This is similar to Moody_Muddskipper's answer, but works with any type of faceting (facet_grid or facet_wrap), handles arbitrary expressions in facets, and doesn't draw facet strip bars.

library(rlang)
library(ggplot2)

split_facets <- function(x) {
  facet_expr <- unlist(x[["facet"]][["params"]][c("cols", "rows", "facets")])
  facet_levels <- lapply(facet_expr, rlang::eval_tidy, data = x[["data"]])
  facet_id <- do.call(interaction, facet_levels)
  panel_data <- split(x[["data"]], facet_id)
  plots <- vector("list", length(panel_data))
  for (ii in seq_along(plots)) {
    plots[[ii]] <- x
    plots[[ii]][["data"]] <- panel_data[[ii]]
    plots[[ii]][["facet"]] <- facet_null()

*STORED DATA*
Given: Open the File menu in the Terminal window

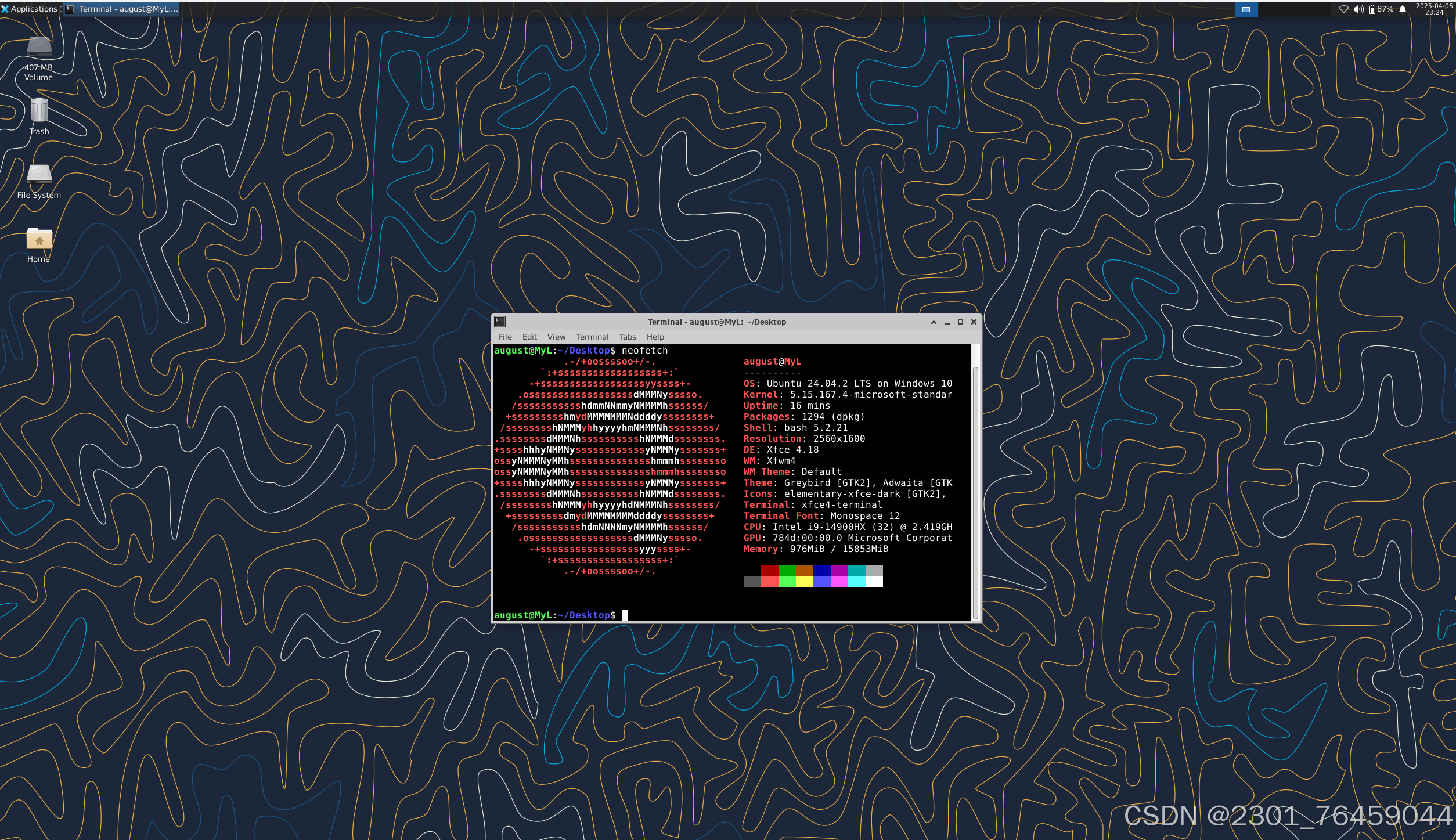Looking at the screenshot, I should pos(504,337).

*WHAT IS NEEDED*
In the text on splitting ggplot2 facets, condense the paragraph starting "This is similar to Moody_Muddskipper's answer" into a short bulleted list that keeps its main facts.

*TASK SOLUTION*
- Similar to Moody_Muddskipper's answer
- Works with any type of faceting (facet_grid or facet_wrap)
- Handles arbitrary expressions in facets
- Doesn't draw facet strip bars